◆ Source material:
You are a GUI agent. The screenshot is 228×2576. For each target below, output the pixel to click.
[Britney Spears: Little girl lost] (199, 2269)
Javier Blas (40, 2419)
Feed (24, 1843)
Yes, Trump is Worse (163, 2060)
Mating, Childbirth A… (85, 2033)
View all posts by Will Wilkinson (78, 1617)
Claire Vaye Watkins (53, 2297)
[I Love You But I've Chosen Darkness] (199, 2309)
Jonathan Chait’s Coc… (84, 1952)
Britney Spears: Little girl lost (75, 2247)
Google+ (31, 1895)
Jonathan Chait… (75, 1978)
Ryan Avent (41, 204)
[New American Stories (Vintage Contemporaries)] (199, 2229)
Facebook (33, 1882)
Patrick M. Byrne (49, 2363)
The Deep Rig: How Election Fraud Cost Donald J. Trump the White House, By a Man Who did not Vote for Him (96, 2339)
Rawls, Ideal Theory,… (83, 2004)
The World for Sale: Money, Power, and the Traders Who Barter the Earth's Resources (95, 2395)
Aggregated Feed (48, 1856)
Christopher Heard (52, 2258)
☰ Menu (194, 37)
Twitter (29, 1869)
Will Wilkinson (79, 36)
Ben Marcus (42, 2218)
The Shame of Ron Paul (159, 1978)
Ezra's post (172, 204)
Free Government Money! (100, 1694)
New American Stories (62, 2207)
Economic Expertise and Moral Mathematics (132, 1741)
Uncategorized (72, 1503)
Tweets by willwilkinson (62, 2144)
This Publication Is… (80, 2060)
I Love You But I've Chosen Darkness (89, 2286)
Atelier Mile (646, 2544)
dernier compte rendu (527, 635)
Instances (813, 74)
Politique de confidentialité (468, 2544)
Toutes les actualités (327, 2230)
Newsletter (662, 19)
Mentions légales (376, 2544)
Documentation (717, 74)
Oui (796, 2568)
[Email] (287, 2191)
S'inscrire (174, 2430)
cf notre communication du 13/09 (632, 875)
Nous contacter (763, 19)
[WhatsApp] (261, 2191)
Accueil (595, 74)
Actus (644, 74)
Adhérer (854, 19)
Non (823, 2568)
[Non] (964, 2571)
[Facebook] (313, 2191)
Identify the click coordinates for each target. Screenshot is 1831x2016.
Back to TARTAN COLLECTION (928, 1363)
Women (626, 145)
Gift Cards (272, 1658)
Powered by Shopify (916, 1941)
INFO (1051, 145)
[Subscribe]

◆ Exercise instructions: Write every line of the material above again, exactly.

◆ Completed exercise:
You are a GUI agent. The screenshot is 228×2576. For each target below, output the pixel to click.
[Britney Spears: Little girl lost] (199, 2269)
Javier Blas (40, 2419)
Feed (24, 1843)
Yes, Trump is Worse (163, 2060)
Mating, Childbirth A… (85, 2033)
View all posts by Will Wilkinson (78, 1617)
Claire Vaye Watkins (53, 2297)
[I Love You But I've Chosen Darkness] (199, 2309)
Jonathan Chait’s Coc… (84, 1952)
Britney Spears: Little girl lost (75, 2247)
Google+ (31, 1895)
Jonathan Chait… (75, 1978)
Ryan Avent (41, 204)
[New American Stories (Vintage Contemporaries)] (199, 2229)
Facebook (33, 1882)
Patrick M. Byrne (49, 2363)
The Deep Rig: How Election Fraud Cost Donald J. Trump the White House, By a Man Who did not Vote for Him (96, 2339)
Rawls, Ideal Theory,… (83, 2004)
The World for Sale: Money, Power, and the Traders Who Barter the Earth's Resources (95, 2395)
Aggregated Feed (48, 1856)
Christopher Heard (52, 2258)
☰ Menu (194, 37)
Twitter (29, 1869)
Will Wilkinson (79, 36)
Ben Marcus (42, 2218)
The Shame of Ron Paul (159, 1978)
Ezra's post (172, 204)
Free Government Money! (100, 1694)
New American Stories (62, 2207)
Economic Expertise and Moral Mathematics (132, 1741)
Uncategorized (72, 1503)
Tweets by willwilkinson (62, 2144)
This Publication Is… (80, 2060)
I Love You But I've Chosen Darkness (89, 2286)
Atelier Mile (646, 2544)
dernier compte rendu (527, 635)
Instances (813, 74)
Politique de confidentialité (468, 2544)
Toutes les actualités (327, 2230)
Newsletter (662, 19)
Mentions légales (376, 2544)
Documentation (717, 74)
Oui (796, 2568)
[Email] (287, 2191)
S'inscrire (174, 2430)
cf notre communication du 13/09 (632, 875)
Nous contacter (763, 19)
[WhatsApp] (261, 2191)
Accueil (595, 74)
Actus (644, 74)
Adhérer (854, 19)
Non (823, 2568)
[Non] (964, 2571)
[Facebook] (313, 2191)
Identify the click coordinates for each target. Screenshot is 1831x2016.
Back to TARTAN COLLECTION (928, 1363)
Women (626, 145)
Gift Cards (272, 1658)
Powered by Shopify (916, 1941)
INFO (1051, 145)
[Subscribe]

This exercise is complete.